William Holme Twentyman was born in Liverpool, the son of John Middleton Twentyman (a cooper and trader) and Phoebe Holme. In 1818 he went to the Cape with his elder brother Lawrence Holme Twentyman (a silversmith and watchmaker), after they inherited money from a great uncle. The brothers arrived in Cape Town on 12 June 1818 on the Ann. William was apprenticed to Lawrence as a silversmith and watchmaker, and later became a partner in Twentyman & Co, running his own shop next door to that of his brother.

In 1828 he moved to Mauritius, arriving on the Winscales on 19 January 1829, where he ran a business as a watch seller and jeweler in Port Louis. On 2 June 1832 at the Anglican Church of Port Louis he married Celia Pinch, daughter of John Pinch the elder an architect in Bath, Somerset. During June/July 1832 he was caught up in the slave rebellion on Mauritius with his shop coming under siege.
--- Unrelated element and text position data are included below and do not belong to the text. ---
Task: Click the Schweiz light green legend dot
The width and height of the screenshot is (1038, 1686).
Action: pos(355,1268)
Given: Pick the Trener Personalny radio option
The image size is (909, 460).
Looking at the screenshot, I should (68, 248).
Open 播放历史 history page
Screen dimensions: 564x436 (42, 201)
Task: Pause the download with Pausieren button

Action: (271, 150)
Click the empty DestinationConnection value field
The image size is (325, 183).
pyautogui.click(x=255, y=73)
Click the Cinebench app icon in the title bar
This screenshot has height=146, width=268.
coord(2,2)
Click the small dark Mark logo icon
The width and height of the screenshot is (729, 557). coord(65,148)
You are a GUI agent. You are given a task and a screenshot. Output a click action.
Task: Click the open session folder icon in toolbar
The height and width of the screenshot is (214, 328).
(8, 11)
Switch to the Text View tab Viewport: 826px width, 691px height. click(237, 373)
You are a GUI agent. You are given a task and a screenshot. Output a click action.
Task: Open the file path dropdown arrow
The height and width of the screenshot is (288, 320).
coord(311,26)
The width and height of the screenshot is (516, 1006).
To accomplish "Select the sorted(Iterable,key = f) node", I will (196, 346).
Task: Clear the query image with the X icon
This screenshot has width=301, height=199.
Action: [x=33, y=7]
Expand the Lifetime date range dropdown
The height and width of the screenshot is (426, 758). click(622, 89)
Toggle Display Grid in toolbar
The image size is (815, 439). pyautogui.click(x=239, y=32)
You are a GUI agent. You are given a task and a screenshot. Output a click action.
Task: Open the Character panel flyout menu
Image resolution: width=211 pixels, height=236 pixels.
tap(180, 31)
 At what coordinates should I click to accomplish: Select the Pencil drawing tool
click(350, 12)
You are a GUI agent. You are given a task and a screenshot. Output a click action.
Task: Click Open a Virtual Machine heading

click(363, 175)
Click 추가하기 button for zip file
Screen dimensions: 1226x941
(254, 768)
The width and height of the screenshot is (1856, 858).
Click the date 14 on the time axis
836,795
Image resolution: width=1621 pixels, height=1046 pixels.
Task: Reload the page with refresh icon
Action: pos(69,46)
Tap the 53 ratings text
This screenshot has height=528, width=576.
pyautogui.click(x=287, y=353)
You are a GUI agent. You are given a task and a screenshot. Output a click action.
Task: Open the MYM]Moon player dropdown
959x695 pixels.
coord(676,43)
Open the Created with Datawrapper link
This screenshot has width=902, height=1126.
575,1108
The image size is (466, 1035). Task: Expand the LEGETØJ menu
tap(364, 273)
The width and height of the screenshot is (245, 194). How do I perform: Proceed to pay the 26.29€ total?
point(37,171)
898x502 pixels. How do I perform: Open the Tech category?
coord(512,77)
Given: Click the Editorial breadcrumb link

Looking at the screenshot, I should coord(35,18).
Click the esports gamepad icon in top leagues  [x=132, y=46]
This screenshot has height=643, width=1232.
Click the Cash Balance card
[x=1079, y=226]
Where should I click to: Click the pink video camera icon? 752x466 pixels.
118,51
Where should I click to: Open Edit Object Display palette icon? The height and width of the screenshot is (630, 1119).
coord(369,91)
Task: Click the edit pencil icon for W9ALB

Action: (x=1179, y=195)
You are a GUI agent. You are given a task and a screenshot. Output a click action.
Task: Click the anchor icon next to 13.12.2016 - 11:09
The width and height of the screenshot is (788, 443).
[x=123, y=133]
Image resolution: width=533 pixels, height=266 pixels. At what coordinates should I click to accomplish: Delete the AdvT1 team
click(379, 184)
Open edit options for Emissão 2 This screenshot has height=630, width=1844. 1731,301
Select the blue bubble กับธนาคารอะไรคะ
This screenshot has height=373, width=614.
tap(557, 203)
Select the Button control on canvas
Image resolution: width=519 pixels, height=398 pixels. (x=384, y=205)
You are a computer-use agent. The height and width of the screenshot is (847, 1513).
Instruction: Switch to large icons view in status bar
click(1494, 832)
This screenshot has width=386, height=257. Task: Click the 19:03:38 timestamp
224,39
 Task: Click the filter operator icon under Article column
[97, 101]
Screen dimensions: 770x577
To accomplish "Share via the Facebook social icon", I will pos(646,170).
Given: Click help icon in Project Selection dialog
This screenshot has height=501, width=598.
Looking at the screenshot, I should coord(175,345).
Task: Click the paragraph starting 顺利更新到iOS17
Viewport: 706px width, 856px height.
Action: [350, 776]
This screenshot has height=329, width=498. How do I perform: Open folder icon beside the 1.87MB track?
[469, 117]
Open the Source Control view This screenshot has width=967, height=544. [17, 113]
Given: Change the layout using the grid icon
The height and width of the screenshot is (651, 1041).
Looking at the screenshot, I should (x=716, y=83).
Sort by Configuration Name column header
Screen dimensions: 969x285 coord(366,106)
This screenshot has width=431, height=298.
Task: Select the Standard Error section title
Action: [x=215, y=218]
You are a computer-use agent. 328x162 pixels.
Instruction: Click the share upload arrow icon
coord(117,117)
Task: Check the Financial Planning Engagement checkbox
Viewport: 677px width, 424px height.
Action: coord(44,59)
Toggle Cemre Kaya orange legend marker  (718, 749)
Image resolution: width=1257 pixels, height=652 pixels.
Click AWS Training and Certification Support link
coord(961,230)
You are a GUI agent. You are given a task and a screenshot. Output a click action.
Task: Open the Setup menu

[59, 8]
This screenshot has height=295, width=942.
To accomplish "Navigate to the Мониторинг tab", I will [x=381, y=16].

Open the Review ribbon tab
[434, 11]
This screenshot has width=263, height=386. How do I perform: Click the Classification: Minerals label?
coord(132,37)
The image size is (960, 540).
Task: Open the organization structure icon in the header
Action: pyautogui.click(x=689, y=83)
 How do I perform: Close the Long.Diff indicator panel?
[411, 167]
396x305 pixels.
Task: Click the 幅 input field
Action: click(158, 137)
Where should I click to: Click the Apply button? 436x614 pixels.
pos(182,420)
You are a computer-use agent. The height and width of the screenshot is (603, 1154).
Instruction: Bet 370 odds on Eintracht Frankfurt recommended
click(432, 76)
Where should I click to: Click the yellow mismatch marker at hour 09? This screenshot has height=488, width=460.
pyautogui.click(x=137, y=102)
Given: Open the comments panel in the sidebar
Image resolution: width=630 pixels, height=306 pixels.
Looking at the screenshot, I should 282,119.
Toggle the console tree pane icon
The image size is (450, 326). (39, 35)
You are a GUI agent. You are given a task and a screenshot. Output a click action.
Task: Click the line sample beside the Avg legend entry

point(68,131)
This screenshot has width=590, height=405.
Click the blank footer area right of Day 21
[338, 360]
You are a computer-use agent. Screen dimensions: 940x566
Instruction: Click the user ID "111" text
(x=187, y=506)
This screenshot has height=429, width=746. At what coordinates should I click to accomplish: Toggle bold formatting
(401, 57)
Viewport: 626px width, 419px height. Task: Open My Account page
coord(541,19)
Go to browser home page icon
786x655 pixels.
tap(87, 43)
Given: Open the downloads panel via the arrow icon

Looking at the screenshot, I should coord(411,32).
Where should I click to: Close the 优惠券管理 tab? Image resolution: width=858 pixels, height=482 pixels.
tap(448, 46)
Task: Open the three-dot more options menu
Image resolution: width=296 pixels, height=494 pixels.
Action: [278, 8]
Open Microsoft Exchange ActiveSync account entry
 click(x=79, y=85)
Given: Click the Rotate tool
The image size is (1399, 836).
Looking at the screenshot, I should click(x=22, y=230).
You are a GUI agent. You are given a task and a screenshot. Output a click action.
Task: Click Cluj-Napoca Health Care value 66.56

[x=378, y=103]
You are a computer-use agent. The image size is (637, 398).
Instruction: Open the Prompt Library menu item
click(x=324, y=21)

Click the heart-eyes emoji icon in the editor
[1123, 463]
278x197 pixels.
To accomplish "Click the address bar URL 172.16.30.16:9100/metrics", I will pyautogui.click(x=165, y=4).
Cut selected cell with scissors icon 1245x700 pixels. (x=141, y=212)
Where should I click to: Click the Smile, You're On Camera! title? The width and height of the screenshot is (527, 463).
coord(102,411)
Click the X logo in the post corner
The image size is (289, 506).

By 1841 William had amassed a considerable fortune and, with his family, had returned to England, residing at 21 Avenue Road, Regent's Park, London.

William Twentyman was elected Special Constable in 1848; was admitted to the Freedom of the Spectacle Makers' Company by redemption on 3 June 1861; admitted to the Freedom of the City of London by redemption through the Spectacle Makers' Company on 6 June 1861; was Sheriff of the City of London from 1861 to 1862; and Justice of the Peace (JP).

He died on Wednesday 7 May 1884, at his residence, Ravensworth, St. John's Wood Park, London, and was buried in a family vault on the western side of Highgate Cemetery. William Twentyman left a personal estate of £28173-15-6d.